* _Data extract_:
======

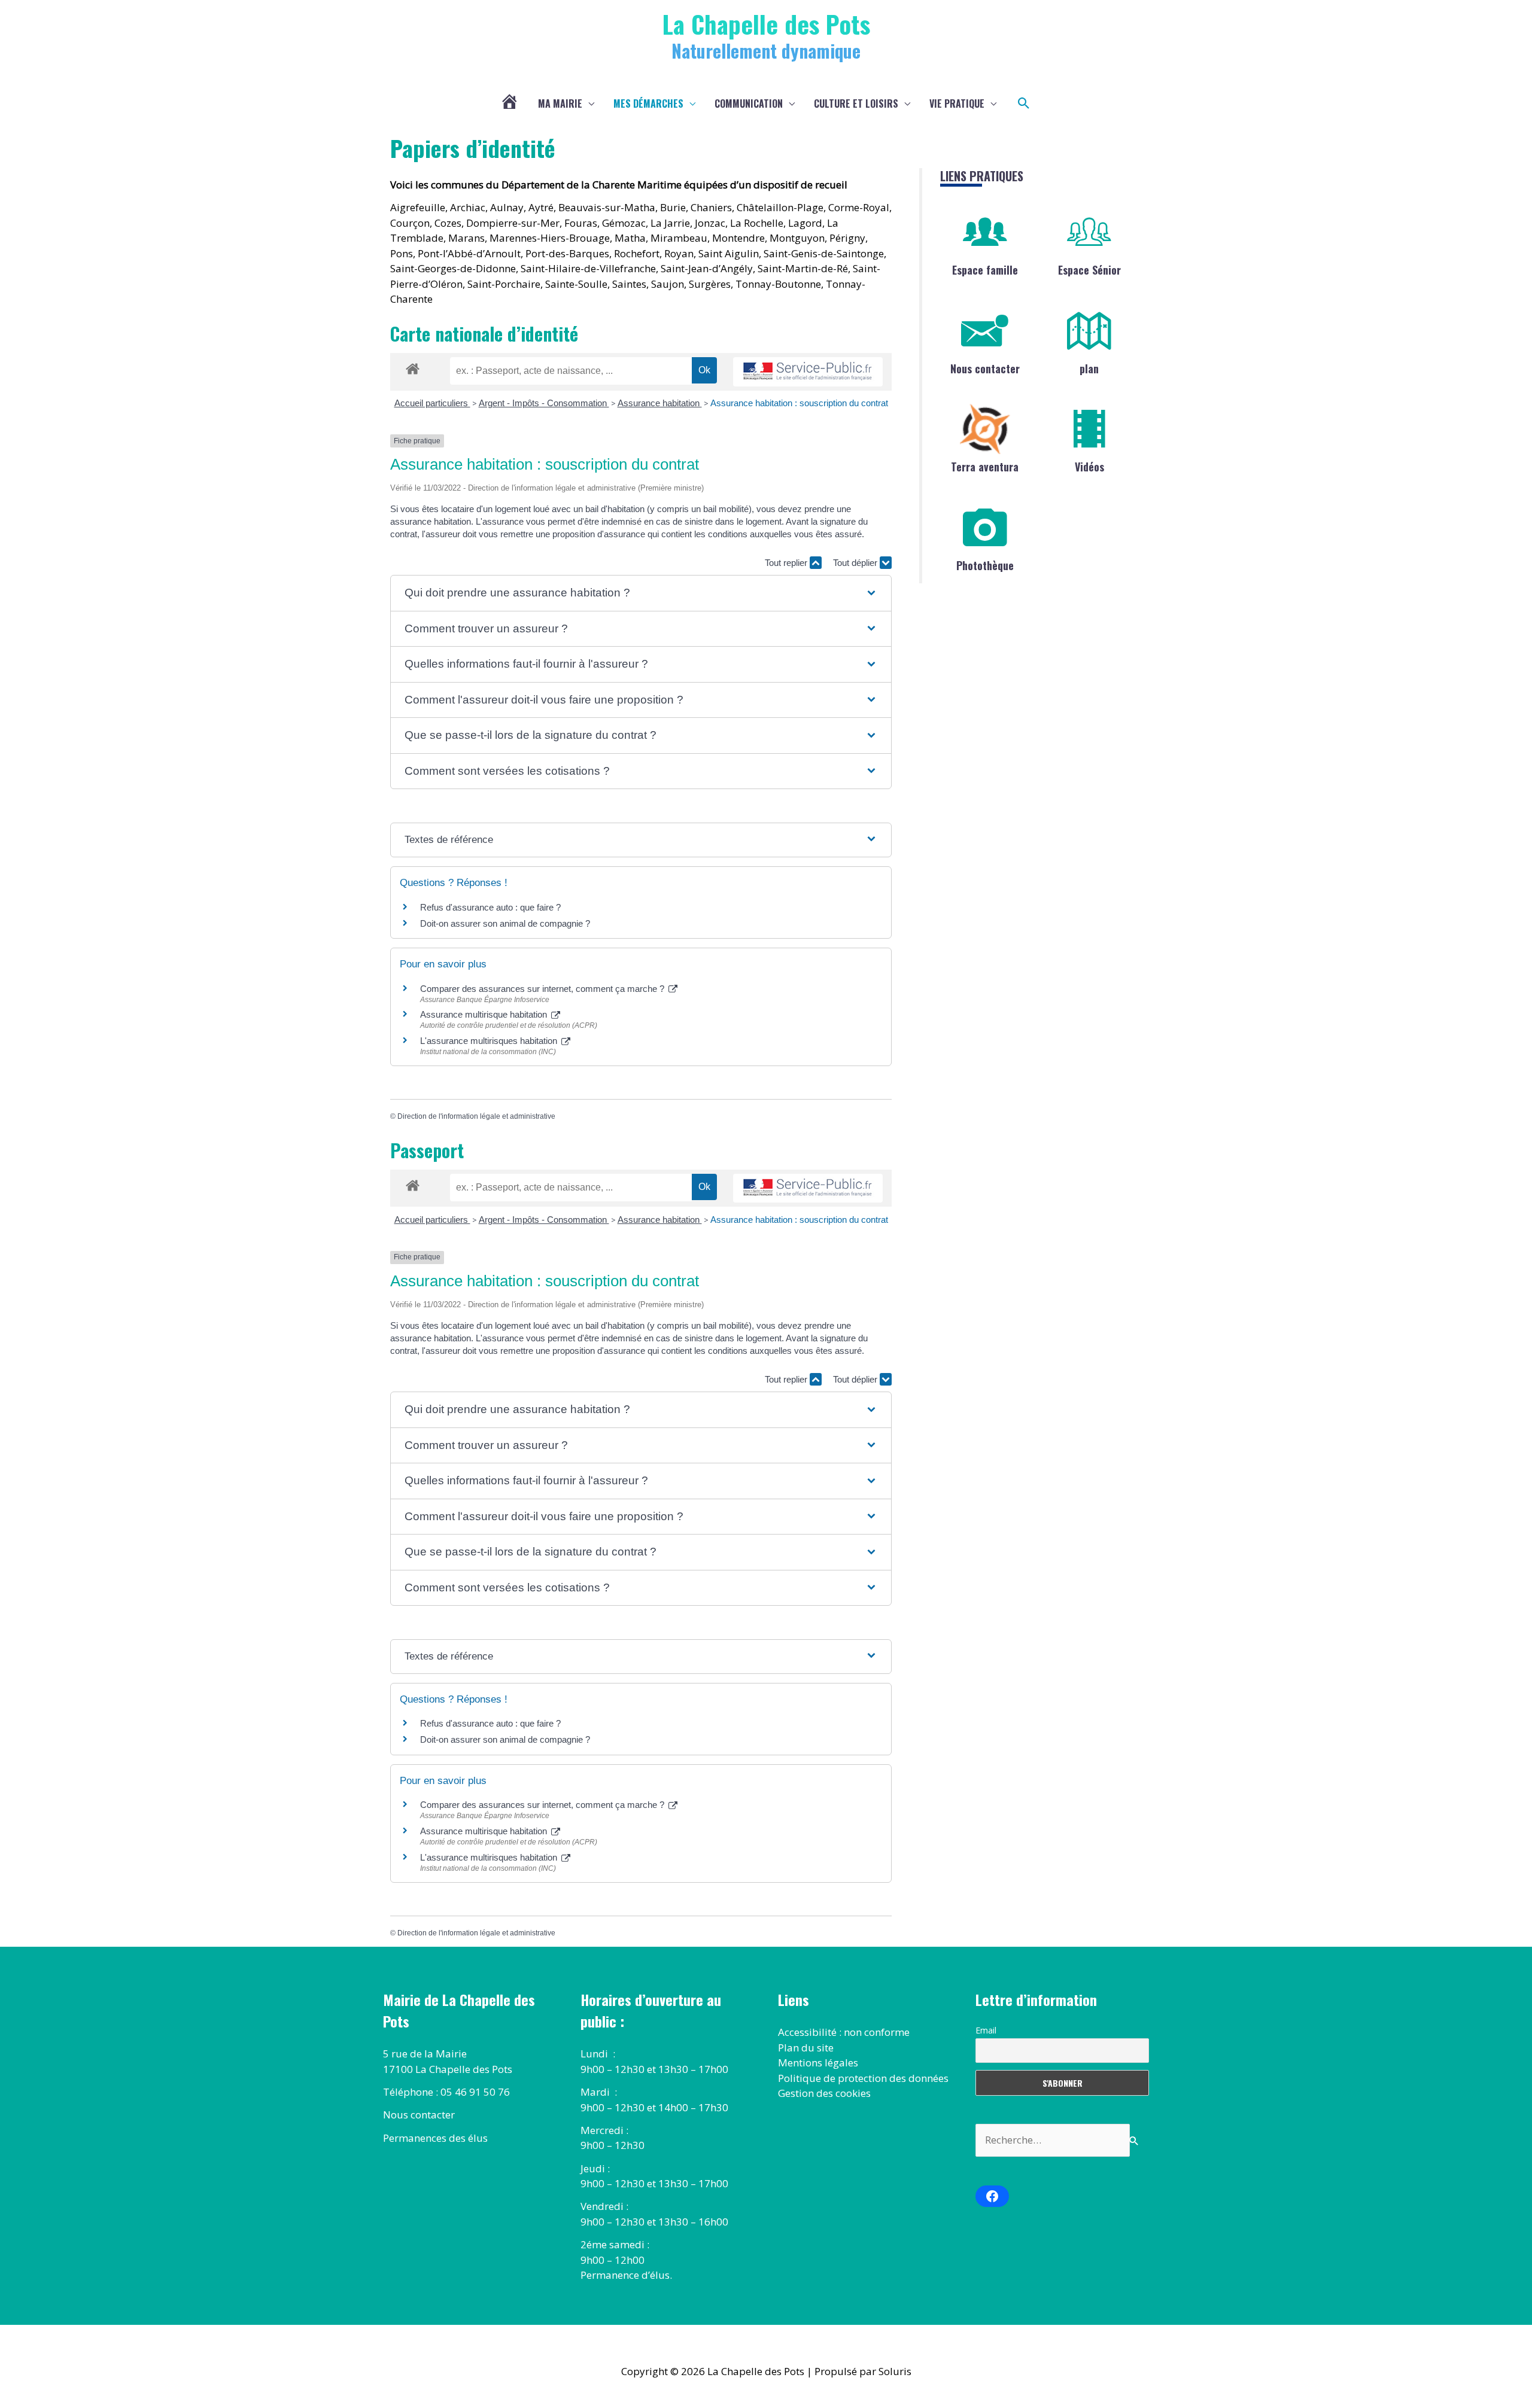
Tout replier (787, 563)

======

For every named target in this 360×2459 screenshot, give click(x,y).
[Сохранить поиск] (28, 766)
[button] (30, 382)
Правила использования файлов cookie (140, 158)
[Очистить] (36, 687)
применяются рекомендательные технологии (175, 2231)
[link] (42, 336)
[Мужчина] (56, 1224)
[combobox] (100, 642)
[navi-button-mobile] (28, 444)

======

* _Task to carry out_: Out of the data above, set down the lines from the one with "применяются рекомендательные технологии" to the one with "[navi-button-mobile] (28, 444)", both included, exactly as written and with no additions.

* _Finished exercise_:
применяются рекомендательные технологии (175, 2231)
[link] (42, 336)
[Мужчина] (56, 1224)
[combobox] (100, 642)
[navi-button-mobile] (28, 444)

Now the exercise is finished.